May 04, 15:28 | Comments (15)
I'm going to be in San Francisco from Saturday through Wednesday. It would be fun to meet up for a drink with the natives already doing or interested in Rails. Anyone interested in putting something together? I'm staying at the Savoy Hotel on 580 Geary Street, so something in the vicinity of that area would be great.
May 03, 19:10 | Comments (25)
Backpack is out. Available. Here. Launched. Pushed. Online. Ya, know, yours for the playing.
May 03, 1:40 | Comments (7)
With the coming launch of Backpack (our third application) just around the corner, it was a fitting occasion to revisit 37signals.com. The relaunch reflects the company transition from world-class web design shop to application maker striving for the same accolades. I admired the former for years before getting on board to help create the latter.

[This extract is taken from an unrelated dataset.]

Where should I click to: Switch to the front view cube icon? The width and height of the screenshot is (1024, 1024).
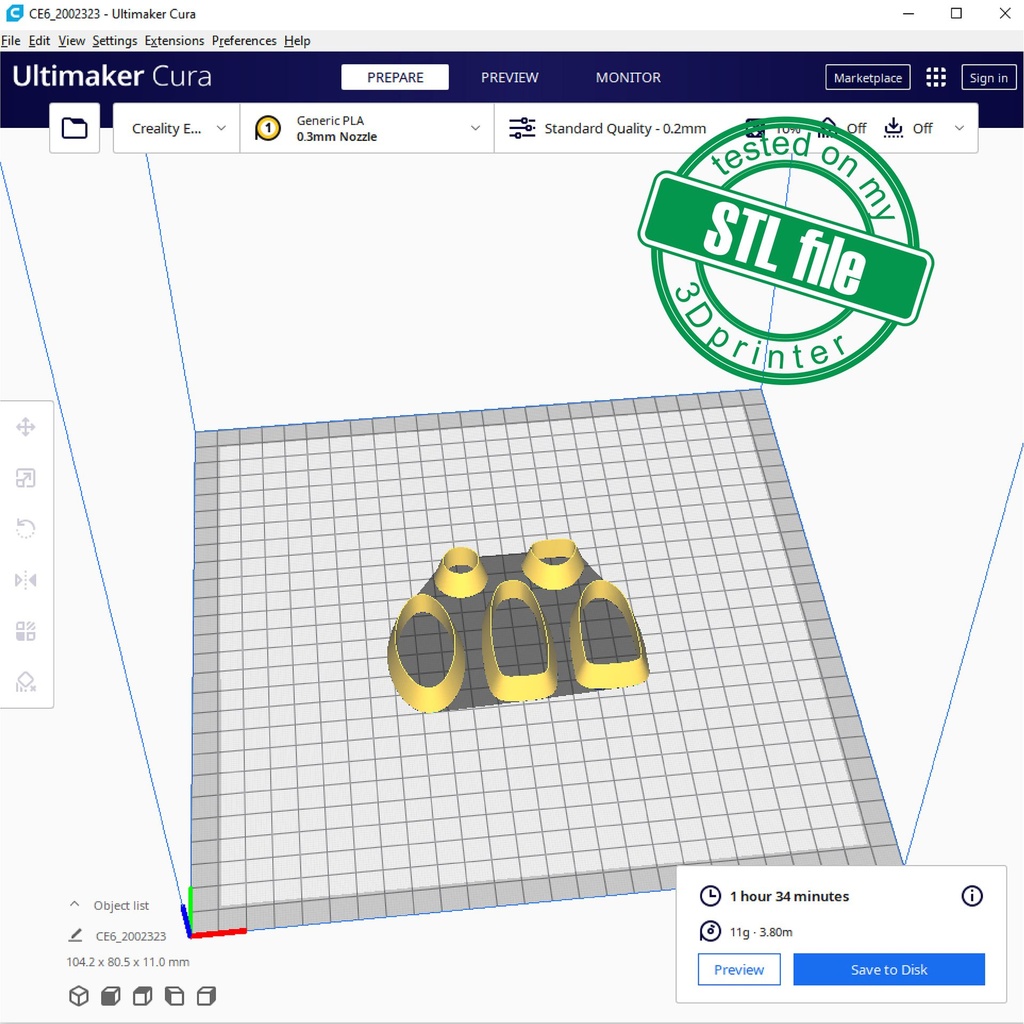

And just like we try to do with the apps, we've said goodbye to bloat on the presentation too. So its just that single page you see. Instead of static praising that invariably grow out of date (and fashion), the focus is on the conversation instead. Through Signals vs Noise and the personal blogs of our people, like this.
It's been a fun ride. From we first started thinking about Basecamp a year and a half ago to today where we're steering a whole suite of applications forward. It's a testament to the flexibility of small companies. A reinvention of the self in a short time span and incurring none of "restructuring costs" of the giants.
Having been through a number of such re-inventions now, I've been growing ever more confident in saying the words: you can do it too! Whether its you as a company owner, employee, or independent consultant. We've never had better opportunities to break out and make it on our own, make it differently, and making it with passion.
The barriers of old are crumbling. Seize the excitement. Break out.
May 01, 14:46 | Comments (6)
Rails is the middle ground for a lot of incredibly interesting interactions between designers and programmers. As Rails was extracted from Basecamp where the collaboration between designers and programmer(s) has been intensely tight, it's very welcome to see that this pattern replicates outside the original setting too.
One of the reasons for this is of course that designers are able to work right on the system without losing their mind. The cries of Ruby in the template is always a call coming from over-caring programmers that think they need to shield the poor designers from the evils of code. But I and others have found through experience that there's no reason to sell designers short like this.
The primary reasons for this is of course the rise of the domain language and the succinct nature of Ruby. Designers are perfectly capable of understanding and manipulating constructs like <% for person in @post.whos_talking %> or < if @person.administrator? %> . While they will rarely be the originator for these fragments, they'll surely be the manipulators of them. Moving stuff in and out of conditions and loops.
A recent example of this is a posting by Justin Palmer on creating the Azure template for Typo (that hot weblogging engine in Rails):
As I’m still new to ruby and rails , I thought it might be somewhat of a learning process trying to get this implemented, boy was I wrong.
It was extremely easy to get everything put in place. While there is mixed ruby and html in the templates, it is very minimal. Great care has been taken to minimize the efforts on designers, and make it just as fun to design for rails as it is to program for it :-) . There’s nothing like the satisfaction of seeing things just come together, and your design coming to life.
At 37signals, the designers (Jason, Ryan) have their own sandbox and uses the same Subversion repository as developers (Jamis, me). Thus, they can make changes to their local version of the application, switch to the browser and refresh. There's no compilation phase. The templates are not overburdened by programming constructs thanks to a strong domain language.
Working on the same code base and sharing the same tools is an empowering environment that unifies the team and breaks down barriers between professions. It's in that mold where magic happens.